Y el cambio de los tiempos implica a la vez alteraciones de orden ético, azuzadas por modelos consumistas, por el protervo endiosamiento de las industrias extractivas, la estimulación de competitividades individualistas y la instauración como paradigma del “sálvese quien pueda”.
La percepción de los cambios climáticos son –en este momento– una constante real de preocupación en las comunidades campesinas de Cajamarca, pero esta preocupación se da desde la visión filial de lo que puede ocurrir con la tierra como madre y con el mundo como ser vivo; no como un riesgo de pérdida funcional de la naturaleza, es decir por la inminente carencia de los “recursos no renovables” en desmedro de los humanos.
Estos cambios climáticos, al mismo tiempo, se evidencian como una cadena con eslabones de destrucción, corrupción, enfermedades y francas perturbaciones en las formas tradicionales de vivir de las comunidades. Es indudable que la desnaturalización del hombre conlleva a la desacralización del mundo y la cosificación de la naturaleza incuba la propensión a dominarla y destruirla.
De manera que no nos hallamos frente a la amenaza de un desastre, sino frente a un desastre permanente. O, como leí alguna vez en un sabio grafiti, “Las inundaciones no se producen porque los ríos crecen, sino por que el país se hunde".
Tenemos una fortuna inmensa que nos han legado nuestros mayores: proteger la cultura significa proteger la naturaleza en la que anida. Esto significa que si se altera la naturaleza, se altera a la vez la posibilidad de ser leída. Y viceversa.
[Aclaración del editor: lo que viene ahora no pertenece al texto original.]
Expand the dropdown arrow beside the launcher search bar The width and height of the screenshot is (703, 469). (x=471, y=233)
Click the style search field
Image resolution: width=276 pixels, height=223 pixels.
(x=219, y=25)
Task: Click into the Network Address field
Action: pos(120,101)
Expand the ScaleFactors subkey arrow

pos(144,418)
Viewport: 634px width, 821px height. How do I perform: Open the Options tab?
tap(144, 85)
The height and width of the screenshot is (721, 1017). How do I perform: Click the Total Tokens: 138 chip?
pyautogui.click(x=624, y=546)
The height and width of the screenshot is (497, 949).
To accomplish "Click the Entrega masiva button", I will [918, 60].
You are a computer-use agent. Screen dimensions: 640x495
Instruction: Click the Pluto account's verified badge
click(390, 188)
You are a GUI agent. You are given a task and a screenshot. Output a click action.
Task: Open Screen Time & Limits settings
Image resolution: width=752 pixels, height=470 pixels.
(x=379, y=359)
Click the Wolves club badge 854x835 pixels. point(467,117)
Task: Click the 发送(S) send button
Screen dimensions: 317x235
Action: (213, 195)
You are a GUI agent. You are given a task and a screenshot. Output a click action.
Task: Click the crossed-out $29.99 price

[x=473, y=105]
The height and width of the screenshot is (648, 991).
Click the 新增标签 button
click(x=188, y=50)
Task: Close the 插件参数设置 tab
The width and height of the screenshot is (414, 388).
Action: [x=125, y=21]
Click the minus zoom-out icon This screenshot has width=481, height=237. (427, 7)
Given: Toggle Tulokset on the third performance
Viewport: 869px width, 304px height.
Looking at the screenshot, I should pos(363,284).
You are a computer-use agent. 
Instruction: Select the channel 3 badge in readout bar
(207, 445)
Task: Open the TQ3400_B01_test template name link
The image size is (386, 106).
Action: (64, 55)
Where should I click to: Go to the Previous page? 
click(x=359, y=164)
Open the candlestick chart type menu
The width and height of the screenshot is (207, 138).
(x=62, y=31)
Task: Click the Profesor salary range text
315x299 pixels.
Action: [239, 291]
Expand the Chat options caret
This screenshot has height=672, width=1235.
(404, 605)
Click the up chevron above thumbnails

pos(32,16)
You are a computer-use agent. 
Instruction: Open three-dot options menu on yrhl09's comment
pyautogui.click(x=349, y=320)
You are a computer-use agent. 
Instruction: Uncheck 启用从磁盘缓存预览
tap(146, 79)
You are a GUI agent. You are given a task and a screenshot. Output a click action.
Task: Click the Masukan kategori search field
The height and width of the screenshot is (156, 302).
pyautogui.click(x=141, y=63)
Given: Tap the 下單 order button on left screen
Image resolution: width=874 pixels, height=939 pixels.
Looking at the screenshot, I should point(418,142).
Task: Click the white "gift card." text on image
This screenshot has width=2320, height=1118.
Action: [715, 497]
Si se altera el paisaje, es como si se alteraran las páginas de este prodigioso libro escrito armónicamente con las pinceladas diestras de las comunidades fraternas.
La restitución de los componentes identitarios y el robustecimiento de los conocimientos colectivos son también una tarea de dignificación y de defensa de los derechos de las comunidades campesinas: la justicia no puede seguir siendo como las víboras que sólo muerden los pies descalzos.